-- PROMPT --
Could you pick up the court opinion on the roadside-trees accident after its final sentence and keep writing it?

-- READING TEXT --
— BEGIN —

JAMES E. SAVAGE and TERESA SAVAGE, Plaintiffs, against BERNADETTE L. SCANLON, Defendant. BERNADETTE L. SCANLON, Third-Party Plaintiff, --against-- ROY LUDWIG and EDNA LUDWIG, Third-Party Defendants.


The opinion of the court was delivered by: MCAVOY

MEMORANDUM-DECISION & ORDER

 McAvoy, Chief District Judge:

 Presently before the Court is the third-party defendants' motion for summary judgment pursuant to FED. R. CIV. P. 56. For the reasons that follow, the third-party defendants' motion is granted dismissing the action against them in its entirety.

 I. BACKGROUND

 In the main action, plaintiffs James E. Savage and Teresa Savage ("plaintiffs") seek to recover damages from defendant/third-party plaintiff Bernadette L. Scanlon ("Scanlon") for injuries and suffering allegedly arising out of an automobile accident on April 3, 1996. Specifically, the Complaint alleges that Scanlon negligently backed her van out of a driveway onto Farm-to-Market Road in the Town of Union, New York, causing a collision with plaintiffs' vehicle.

 By Stipulation and Order, Scanlon thereafter filed a Third-Party Complaint against Roy Ludwig and Edna Ludwig ("third-party defendants"), owners of the property adjacent to the driveway out of which Scanlon backed her van. The Third-Party Complaint alleges that the car accident between plaintiffs and Scanlon was caused by evergreen trees on the third-party defendants' property, which blocked Scanlon's view of vehicles on Farm-to-Market Road, and particularly plaintiffs' car. The Third-Party Complaint specifically avers that the third-party defendants negligently failed to trim and maintain these trees and that they had actual or constructive notice that these trees presented a danger to anyone using the driveway adjoining their property.

 The trunks of the trees in question are located on the third-party defendants' property some eight feet from the east curb of Farm-to-Market Road. According to Scanlon, several branches of the trees extended approximately 3 to 5 feet onto the public right-of-way on Farm-to-Market Road. The third-party defendants planted the trees some 38 years ago.

 II. DISCUSSION

 A. Subject Matter Jurisdiction

 As a preliminary matter, a question of subject matter jurisdiction is presented.

— END —

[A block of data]

— BEGIN —

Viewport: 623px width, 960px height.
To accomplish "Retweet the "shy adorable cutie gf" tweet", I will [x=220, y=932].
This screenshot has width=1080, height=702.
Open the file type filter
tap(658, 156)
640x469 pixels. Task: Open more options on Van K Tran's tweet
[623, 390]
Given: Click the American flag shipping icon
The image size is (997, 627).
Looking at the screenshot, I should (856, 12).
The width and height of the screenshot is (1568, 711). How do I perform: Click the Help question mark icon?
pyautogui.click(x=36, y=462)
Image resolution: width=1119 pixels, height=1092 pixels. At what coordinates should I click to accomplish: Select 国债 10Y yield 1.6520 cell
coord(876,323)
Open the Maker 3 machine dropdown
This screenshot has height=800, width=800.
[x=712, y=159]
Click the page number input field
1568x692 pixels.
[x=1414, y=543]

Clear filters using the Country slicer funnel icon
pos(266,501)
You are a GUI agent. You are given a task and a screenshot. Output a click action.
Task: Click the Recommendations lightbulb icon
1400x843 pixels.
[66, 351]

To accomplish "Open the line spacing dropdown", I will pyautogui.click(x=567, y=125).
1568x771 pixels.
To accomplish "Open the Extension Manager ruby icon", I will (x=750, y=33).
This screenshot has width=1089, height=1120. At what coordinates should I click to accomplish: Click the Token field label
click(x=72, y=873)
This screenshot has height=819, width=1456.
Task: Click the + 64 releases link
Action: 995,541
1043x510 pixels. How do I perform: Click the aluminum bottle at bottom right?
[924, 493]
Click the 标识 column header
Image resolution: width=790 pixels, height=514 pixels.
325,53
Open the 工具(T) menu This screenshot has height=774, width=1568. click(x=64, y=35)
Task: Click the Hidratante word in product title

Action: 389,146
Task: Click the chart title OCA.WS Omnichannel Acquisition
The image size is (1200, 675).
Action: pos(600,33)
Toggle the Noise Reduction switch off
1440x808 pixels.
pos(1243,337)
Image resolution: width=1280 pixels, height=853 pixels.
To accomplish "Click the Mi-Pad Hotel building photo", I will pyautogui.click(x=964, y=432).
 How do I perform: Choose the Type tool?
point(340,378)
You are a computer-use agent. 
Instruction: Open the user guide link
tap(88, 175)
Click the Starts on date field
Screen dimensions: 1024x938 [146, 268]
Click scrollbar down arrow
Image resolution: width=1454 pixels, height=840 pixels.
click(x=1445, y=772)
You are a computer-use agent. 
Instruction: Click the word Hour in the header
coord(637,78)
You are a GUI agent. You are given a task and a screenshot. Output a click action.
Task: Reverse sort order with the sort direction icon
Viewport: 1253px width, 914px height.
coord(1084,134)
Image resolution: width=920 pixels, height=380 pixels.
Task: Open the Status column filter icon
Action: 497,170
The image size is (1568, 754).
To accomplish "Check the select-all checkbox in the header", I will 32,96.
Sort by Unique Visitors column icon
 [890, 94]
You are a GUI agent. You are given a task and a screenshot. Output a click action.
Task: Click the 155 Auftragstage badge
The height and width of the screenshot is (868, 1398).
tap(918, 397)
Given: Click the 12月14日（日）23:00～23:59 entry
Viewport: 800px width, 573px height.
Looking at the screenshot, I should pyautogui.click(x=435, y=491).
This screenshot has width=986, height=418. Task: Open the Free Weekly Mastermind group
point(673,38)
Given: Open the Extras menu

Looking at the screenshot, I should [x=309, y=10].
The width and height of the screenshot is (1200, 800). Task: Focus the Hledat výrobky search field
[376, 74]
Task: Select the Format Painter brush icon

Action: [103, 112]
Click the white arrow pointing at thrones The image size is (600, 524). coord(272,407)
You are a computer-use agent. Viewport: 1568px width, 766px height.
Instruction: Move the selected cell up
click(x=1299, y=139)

— END —

-- RESPONSE TO THIS TASK --
 Rule 8 of the Federal Rules of Civil Procedure requires that plaintiffs include in their pleadings "a short and plain statement of the grounds upon which the court's jurisdiction depends, unless the court already has jurisdiction and the claim needs no new grounds of jurisdiction to support it." FED. R. CIV. P. 8(a)(1). This rule serves to guarantee that federal courts, which are courts of limited jurisdiction, have notice of the jurisdictional basis upon which plaintiffs rest their case.

 In the case at bar, the Complaint rests jurisdiction upon diversity of citizenship. Plaintiffs are citizens of the State of Pennsylvania, and Scanlon is a citizen of the State of New York. The amount in controversy, moreover, exceeds $ 75,000. See 28 U.S.C.A. § 1332(a)(1). Thus, subject matter jurisdiction is present over the main action under 28 U.S.C. § 1332.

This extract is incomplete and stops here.